Last Updated: 2014-08-15

Basic Information

• Recruitment Status: COMPLETED
• Clinical Phase: NA
• Total Enrollment: 50 participants
• Study Classification: INTERVENTIONAL
• Study Start Date: 2006-04-30
• Study Completion Date: 2008-12-31

Brief Summary

The investigators are conducting research about oral health and saliva to find out more about the impact of radiation therapy on the oral health of patients.
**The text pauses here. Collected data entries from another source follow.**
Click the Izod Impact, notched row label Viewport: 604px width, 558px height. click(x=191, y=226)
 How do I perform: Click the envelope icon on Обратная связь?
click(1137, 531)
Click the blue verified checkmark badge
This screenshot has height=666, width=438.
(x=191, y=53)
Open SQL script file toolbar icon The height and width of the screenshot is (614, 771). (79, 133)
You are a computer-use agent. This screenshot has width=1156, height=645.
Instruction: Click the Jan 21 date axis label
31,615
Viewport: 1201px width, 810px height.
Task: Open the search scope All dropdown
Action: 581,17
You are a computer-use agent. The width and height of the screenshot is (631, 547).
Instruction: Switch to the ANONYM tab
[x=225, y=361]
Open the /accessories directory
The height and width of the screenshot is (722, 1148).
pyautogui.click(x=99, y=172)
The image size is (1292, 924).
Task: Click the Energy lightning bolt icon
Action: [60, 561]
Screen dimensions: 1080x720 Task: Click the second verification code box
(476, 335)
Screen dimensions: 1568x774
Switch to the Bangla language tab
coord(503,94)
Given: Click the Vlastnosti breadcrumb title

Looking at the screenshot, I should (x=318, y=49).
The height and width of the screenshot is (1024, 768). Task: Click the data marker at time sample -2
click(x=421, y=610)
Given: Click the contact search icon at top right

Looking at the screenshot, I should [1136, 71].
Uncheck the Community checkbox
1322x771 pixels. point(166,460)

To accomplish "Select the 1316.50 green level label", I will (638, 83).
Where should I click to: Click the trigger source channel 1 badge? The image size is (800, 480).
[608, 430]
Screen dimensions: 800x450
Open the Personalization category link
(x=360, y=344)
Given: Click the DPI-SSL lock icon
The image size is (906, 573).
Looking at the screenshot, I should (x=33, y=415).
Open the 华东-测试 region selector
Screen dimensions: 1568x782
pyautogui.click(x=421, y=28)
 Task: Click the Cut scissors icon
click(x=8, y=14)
In order to better understand the role of saliva in maintaining oral health in these patients, the investigators will be collecting, storing, and analyzing the quality of saliva, including the protein content, collected from patients following radiation therapy as well as saliva collected from normal healthy adults.

Detailed Description

Radiation-induced xerostomia is the most common long term complication of head and neck radiation, is usually permanent and is the most frequent reason for reduced quality of life in these patients. The loss of antimicrobial, buffering, cleansing and remineralizing effects of saliva markedly increases the risk for dental caries. Extractions of diseased teeth located in irradiated bone and dental infection involving the bone can trigger osteoradionecrosis (ORN), another serious complication of high dose radiation of the jaws. Therefore, current dental treatment guidelines recommend the extraction of diseased teeth and any teeth that might require extraction in the future, before radiation therapy. (NCI, 1990; Rankin et al, 2003; NIDCR, 2005) As a result, patients with head and neck cancer often have many or all teeth extracted, especially those patients who are judged unlikely to comply with lifelong, daily topical fluoride, oral hygiene practices and frequent professional dental care. (Bruins et al, 1999)

Conditions

Head and Neck Cancer

Study Design

• Allocation Method: NON_RANDOMIZED
• Intervention Model: PARALLEL
• Primary Study Purpose: TREATMENT
• Blinding Strategy: NONE

Study Groups

Healthy Adults

Healthy adults over the age of 18, with no history of surgery to the salivary glands, or cancer therapy.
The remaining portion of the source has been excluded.